The first chapter of Juana Maria Rodriguez’ Queer Latinidad, “Divas, Atrevidas y Entendidas,” provided me with some useful vocabulary, and raised some important questions about the formation and categorization of marginalized identities in relation to the structures of power which themselves create those very identities. One term she introduces, strategic essentialism, refers to the tactical imagining and expression of a unified and monolithic group identity in service of specific political agendas. Once example which she gives is the “myth of harmonious Mexican nationalism,” a discourse which renders invisible the complex ethnic, cultural and political histories of la patria, but which also serves “as a form of resistance to dominant Anglo-American culture”: “The imposed necessity for “strategic essentialism”…serves as a double-edged sword, cutting at hegemonic culture as it reinscribes nation/gender/race myths on both sides of the border (11).” The essentialism which she describes organizes itself for the purpose of challenging orders of domination and oppression, yet in so doing represses and erases the complexities of its own constituency, committing a similar form of violent dominance.
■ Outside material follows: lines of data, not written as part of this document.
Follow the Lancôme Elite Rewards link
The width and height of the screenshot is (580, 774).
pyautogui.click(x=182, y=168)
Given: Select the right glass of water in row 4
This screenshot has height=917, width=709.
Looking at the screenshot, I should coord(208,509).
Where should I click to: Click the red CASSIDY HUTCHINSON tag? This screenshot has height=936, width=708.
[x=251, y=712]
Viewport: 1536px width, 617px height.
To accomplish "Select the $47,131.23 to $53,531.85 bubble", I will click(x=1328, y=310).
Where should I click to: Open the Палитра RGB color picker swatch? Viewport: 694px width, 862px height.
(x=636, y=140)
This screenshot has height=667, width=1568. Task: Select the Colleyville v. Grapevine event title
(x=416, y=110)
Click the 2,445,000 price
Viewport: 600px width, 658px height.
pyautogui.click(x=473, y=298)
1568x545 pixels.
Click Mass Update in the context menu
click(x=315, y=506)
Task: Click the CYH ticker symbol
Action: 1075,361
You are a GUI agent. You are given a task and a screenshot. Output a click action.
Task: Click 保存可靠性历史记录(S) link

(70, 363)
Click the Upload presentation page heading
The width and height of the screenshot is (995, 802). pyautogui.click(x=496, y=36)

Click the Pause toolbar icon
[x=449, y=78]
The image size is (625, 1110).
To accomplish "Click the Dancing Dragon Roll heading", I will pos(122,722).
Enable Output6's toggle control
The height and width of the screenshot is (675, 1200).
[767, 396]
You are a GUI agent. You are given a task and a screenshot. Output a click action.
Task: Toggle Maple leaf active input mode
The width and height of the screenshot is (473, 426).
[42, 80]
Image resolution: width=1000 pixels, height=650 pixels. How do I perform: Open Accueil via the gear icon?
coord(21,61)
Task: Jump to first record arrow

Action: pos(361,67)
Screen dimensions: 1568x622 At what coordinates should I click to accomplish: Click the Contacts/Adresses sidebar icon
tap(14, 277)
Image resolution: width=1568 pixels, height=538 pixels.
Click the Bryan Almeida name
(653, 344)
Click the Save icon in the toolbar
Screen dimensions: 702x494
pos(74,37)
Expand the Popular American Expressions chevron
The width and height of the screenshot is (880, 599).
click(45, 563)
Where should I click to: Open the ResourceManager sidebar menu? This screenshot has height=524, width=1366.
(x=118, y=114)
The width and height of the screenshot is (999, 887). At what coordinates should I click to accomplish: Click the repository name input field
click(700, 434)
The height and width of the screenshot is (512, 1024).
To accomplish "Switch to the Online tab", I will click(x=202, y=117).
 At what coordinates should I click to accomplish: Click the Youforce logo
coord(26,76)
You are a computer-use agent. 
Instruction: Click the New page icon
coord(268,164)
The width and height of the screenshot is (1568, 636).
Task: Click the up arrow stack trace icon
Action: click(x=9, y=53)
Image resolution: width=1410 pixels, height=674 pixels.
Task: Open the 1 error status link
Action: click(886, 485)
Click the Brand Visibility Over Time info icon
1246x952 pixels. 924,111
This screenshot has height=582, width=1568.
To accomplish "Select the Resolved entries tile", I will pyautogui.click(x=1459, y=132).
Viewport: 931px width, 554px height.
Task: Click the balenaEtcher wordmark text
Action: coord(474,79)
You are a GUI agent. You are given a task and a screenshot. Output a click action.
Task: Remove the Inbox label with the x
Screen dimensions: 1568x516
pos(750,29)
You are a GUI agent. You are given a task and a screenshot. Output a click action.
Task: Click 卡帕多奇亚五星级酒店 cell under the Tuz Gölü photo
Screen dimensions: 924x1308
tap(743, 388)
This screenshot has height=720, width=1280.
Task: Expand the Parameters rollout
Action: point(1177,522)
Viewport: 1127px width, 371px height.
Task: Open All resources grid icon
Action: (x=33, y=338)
Is it possible to achieve a group identity which does not sacrifice its complexity for the sake of solidarity? Are the categories created by power (i.e. nationality, gender, sexual orientation) inherently repressive, or can they serve as rallying points to challenge the very power which created them?

These questions become further complicated by the book’s second chapter, “Activism and Identity in the Ruins of Representation,” in which the author describes the revolutionary workings of Proyecto, a community-based health and education center in San Francisco. Even as she outlines the collective’s radical platform, she also acknowledges the financial and political complications it encounters as a state-funded organization. In order to procure the monies and resources necessary for its programming—which are allocated by the state based on the specific missions of each funded organization—Proyecto must necessarily compete with other Latin@-defined organizations for state support. Rodriguez notes poignantly: “…the strategically essentialized identity categories asserted in opposition to the state have now become a centralized feature of the workings of the state (81).” Power, as the example illustrates, is adept at absorbing activist efforts into the tools of its own promotion and maintenance. Is the bind in which Proyecto finds itself proof that the categories created by power can never truly serve to dismantle its authority?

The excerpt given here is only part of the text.